Bed surface bed profile adjustments to a series of water pulses in gravel bed rivers

Abstract:

This research aims to explore the interactions between the bed surface texture, the bed topography and the sediment transport (rate and grain size distribution) to a series of water pulses in gravel bed-rivers. We conducted a set of runs in a 18 m-long tilting flume, 1 m-wide. Low flow discharges (Q = 65 l/s) during periods of variable duration (between t = 10 h and t = 1 h) were alternated with high flow rates (Q = 90 l/s) of constant duration (t = 1.5 h). Sediment was fed at a constant rate (Qfeed = 7.5 kg/h) throughout the runs. Eight experiments were consecutively conducted: the final configuration of the previous run was the initial condition for the subsequent experiment. The initial bed texture of the experiments was obtained after a 280 h-long run at low flow, the last 40 h of which under starving conditions. The initial bed slope was S₀ = 0.022 m/m.
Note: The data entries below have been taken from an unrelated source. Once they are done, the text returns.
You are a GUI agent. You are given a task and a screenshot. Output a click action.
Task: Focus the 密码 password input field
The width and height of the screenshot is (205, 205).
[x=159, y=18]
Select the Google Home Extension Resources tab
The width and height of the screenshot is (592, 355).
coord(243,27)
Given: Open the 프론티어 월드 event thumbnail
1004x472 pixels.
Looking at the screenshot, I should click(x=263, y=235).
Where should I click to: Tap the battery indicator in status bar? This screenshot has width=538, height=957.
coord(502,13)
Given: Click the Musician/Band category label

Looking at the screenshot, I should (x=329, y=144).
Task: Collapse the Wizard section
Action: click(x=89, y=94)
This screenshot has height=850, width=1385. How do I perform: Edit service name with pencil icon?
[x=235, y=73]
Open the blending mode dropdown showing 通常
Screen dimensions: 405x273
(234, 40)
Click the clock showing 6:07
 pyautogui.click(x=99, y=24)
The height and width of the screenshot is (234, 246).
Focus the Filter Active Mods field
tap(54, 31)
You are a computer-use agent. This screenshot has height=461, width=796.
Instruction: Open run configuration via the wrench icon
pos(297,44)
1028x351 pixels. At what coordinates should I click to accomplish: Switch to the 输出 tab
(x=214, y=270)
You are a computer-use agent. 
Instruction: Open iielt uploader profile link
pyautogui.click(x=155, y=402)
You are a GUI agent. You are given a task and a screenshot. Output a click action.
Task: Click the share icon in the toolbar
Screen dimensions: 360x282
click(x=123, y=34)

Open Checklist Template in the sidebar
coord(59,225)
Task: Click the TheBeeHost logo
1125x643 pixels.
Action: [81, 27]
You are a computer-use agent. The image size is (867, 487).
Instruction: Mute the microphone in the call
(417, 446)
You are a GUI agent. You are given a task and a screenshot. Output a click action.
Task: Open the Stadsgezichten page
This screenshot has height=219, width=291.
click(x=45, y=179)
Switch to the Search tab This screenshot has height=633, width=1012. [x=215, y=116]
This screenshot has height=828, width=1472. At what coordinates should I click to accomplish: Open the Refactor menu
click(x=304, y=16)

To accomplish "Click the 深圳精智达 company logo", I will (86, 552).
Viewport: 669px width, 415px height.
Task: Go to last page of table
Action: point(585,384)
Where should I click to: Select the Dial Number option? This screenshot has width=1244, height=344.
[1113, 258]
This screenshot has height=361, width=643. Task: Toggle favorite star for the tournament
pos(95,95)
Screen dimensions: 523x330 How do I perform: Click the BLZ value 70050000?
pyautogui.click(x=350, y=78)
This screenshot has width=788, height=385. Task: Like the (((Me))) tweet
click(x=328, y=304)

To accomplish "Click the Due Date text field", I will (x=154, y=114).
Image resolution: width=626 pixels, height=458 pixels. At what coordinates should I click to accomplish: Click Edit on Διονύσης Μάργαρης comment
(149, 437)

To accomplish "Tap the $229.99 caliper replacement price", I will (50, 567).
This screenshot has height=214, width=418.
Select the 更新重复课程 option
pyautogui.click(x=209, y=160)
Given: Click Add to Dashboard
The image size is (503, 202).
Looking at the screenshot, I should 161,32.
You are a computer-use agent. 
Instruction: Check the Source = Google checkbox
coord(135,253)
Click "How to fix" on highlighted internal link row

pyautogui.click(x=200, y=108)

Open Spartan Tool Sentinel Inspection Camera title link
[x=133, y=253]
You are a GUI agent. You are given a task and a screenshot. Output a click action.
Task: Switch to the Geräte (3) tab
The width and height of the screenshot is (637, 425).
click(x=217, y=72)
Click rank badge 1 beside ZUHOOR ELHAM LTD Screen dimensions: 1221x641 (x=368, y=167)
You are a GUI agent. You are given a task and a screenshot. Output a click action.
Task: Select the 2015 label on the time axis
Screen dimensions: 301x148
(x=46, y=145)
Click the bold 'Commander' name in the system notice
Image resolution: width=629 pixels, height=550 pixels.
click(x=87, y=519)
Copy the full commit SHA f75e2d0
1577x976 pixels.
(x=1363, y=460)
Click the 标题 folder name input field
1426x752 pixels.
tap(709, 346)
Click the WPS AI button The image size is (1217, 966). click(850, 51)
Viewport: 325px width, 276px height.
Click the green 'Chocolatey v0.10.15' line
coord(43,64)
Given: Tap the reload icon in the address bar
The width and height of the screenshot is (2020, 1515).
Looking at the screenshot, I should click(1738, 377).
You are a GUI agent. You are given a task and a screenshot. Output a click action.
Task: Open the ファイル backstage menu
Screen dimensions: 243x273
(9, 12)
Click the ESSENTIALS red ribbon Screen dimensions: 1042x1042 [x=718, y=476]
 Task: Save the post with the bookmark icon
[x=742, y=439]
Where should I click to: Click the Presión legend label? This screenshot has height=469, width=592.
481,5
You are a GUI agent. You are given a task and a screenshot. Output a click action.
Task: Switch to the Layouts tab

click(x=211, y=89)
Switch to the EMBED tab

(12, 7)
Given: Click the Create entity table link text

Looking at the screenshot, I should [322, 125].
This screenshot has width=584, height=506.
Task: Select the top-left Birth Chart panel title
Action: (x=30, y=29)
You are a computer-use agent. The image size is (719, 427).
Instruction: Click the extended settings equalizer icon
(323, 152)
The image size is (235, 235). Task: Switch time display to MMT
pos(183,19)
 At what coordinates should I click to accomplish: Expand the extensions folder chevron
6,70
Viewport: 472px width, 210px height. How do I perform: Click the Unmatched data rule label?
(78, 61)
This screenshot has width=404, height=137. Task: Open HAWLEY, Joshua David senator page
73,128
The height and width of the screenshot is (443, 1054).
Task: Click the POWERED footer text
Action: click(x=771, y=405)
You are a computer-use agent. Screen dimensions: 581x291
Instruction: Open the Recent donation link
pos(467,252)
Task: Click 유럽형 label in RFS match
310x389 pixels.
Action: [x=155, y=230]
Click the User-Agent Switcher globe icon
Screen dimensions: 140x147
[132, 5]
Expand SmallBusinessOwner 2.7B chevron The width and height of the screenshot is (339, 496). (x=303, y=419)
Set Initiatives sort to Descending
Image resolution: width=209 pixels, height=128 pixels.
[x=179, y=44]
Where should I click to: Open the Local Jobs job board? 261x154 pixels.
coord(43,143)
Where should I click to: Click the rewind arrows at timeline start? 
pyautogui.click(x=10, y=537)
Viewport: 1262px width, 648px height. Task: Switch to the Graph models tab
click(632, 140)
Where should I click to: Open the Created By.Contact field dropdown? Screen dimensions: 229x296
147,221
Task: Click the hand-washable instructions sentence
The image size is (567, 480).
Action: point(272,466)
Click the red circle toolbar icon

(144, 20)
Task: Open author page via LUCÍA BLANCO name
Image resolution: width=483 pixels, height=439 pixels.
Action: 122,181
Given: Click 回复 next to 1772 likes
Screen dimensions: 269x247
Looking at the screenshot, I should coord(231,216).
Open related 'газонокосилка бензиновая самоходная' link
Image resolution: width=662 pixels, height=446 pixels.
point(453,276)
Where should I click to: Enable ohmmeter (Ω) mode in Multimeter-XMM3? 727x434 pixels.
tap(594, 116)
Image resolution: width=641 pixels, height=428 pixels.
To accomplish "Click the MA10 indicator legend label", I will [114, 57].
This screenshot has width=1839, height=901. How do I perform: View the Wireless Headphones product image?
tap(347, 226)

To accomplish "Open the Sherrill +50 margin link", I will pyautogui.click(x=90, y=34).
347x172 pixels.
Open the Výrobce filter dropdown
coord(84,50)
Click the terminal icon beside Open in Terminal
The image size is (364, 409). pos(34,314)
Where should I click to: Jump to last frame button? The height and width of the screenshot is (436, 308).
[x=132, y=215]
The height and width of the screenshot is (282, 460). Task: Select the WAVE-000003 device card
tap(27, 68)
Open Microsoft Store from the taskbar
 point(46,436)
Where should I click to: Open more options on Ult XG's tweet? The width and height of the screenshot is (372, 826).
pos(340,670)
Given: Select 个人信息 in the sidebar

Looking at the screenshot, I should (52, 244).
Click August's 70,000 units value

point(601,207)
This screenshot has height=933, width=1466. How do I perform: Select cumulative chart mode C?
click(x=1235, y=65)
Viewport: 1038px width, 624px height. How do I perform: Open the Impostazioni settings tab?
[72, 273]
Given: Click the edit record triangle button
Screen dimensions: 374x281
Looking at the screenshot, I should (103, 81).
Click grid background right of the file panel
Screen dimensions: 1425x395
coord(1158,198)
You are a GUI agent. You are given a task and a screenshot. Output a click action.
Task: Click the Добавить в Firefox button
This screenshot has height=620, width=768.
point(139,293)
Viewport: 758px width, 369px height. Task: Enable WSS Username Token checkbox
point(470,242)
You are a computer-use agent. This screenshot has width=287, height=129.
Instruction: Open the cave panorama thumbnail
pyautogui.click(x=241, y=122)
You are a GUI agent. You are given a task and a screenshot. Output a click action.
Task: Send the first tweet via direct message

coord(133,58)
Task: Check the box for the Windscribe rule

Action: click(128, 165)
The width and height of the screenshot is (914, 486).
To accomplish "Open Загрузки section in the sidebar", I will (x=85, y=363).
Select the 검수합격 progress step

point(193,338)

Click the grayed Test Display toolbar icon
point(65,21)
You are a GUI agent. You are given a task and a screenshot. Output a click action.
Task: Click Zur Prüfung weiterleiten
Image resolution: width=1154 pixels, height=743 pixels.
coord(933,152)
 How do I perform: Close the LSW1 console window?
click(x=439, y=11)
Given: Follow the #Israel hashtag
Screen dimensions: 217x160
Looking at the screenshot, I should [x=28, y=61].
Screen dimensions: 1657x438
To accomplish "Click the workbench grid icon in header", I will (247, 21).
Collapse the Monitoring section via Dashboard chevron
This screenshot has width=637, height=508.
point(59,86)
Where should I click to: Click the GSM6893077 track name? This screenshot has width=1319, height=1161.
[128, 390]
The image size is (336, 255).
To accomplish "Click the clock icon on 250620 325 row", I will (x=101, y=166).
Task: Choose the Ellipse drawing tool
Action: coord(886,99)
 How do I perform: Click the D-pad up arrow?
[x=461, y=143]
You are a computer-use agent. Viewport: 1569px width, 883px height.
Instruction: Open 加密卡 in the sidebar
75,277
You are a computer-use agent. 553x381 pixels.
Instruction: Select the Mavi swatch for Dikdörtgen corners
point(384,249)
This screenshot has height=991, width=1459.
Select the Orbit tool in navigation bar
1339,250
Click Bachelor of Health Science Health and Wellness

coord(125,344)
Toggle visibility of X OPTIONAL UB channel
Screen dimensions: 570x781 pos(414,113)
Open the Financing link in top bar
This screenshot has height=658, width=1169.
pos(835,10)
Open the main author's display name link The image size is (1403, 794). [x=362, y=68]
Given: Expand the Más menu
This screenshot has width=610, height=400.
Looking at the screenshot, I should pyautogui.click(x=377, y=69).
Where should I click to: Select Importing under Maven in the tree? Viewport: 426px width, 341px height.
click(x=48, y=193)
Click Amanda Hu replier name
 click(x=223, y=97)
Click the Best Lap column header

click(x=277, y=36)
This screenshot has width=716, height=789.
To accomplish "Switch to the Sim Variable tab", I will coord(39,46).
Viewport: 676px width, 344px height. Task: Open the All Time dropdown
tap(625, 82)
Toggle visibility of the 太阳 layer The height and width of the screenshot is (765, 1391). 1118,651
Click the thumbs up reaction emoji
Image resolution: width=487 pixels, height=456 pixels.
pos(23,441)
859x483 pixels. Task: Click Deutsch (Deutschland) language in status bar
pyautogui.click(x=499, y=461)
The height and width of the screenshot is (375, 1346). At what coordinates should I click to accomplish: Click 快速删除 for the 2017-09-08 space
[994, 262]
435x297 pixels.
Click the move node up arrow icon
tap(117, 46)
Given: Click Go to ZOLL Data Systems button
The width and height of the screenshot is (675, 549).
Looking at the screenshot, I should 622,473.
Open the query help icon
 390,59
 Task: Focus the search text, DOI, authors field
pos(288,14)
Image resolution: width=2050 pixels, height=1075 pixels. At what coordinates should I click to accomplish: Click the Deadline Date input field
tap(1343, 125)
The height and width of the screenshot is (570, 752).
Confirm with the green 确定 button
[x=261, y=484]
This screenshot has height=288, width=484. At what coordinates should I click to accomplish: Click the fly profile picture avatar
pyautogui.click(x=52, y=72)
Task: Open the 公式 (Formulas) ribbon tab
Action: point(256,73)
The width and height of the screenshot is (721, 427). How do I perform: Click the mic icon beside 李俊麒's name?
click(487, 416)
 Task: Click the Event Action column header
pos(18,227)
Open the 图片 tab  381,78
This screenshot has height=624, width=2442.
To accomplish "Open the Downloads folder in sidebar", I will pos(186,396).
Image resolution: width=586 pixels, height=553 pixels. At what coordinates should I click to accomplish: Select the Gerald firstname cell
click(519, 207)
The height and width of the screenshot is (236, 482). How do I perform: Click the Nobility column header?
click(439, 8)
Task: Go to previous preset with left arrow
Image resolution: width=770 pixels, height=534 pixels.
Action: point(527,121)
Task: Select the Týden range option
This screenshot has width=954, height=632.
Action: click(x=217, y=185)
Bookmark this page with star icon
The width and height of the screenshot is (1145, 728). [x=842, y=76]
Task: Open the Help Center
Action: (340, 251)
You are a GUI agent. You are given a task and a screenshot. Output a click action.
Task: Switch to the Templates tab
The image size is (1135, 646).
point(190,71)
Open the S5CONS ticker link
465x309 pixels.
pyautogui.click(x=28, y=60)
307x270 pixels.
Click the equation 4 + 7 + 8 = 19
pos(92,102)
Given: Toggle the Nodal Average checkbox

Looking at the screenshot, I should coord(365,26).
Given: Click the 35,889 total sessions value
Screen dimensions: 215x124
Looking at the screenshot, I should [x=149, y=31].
A poorly-sorted grain size distribution (D_g = 5.65 mm and s_g = 3.05) was used as a feeding material. The same material was used as the initial condition for the antecedent experiment (280 h-long). Intensive measurements of the bed surface, bed topography and sediment transport were taken during the runs.

Provisional results of the experimental campaign demonstrate that: (i) bed topography rapidly adjusts to water pulses: bed aggrades during low flow periods to subsequently degrade during water pulses. However, the rate of change of the bed profile decreases with the number of water pulses; (ii) the surface texture maintains an approximately invariant texture during the runs with no significant changes before and after the pulses; (iii) bedload transport dramatically adjusts to water pulses (increasing its rate and getting coarser). The relative increase in the bedload transport during the pulses diminishes as the number of pulses increases. A detailed analysis of the evolution of the bed profile shows the formation of transverse ribs during low flow periods which slowly migrate upstream. These bedforms are not vanished during the water pulses. On the contrary, their amplitude increases during pulses and decreases during low flow periods. The experiments also show that the bed surface locally adjusts to allow a rapid increase in the bedload transport rate while keeping an overall constant grain size distribution.